PROBLEM STATEMENT
In the listing below, how many lines contain the string "agent"? Answer with the number only.

MATERIAL FOR THE TASK

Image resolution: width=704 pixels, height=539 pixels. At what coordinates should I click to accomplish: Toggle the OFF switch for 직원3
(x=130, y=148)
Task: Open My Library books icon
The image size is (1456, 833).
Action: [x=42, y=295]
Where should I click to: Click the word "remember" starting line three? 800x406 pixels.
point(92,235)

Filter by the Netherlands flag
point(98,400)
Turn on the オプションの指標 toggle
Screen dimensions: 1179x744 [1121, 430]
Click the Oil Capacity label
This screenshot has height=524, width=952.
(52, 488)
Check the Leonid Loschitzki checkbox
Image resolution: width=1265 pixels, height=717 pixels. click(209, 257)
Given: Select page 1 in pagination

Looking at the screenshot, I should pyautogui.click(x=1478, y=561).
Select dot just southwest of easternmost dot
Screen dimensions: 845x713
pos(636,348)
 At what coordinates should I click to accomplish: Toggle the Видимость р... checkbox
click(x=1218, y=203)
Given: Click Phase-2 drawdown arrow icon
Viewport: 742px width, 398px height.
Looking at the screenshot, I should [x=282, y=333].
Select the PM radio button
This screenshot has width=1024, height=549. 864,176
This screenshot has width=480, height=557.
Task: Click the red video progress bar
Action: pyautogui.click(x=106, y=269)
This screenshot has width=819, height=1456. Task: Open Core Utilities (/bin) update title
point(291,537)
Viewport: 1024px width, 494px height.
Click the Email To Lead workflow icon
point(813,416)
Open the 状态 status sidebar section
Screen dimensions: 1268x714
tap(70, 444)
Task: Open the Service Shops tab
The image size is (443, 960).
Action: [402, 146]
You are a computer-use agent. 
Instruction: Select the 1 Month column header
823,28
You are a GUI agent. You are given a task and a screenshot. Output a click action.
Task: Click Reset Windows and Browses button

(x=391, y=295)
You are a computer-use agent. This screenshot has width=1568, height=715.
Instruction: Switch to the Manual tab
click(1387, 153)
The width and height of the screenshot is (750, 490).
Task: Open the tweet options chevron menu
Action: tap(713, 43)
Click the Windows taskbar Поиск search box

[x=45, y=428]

OUTPUT
3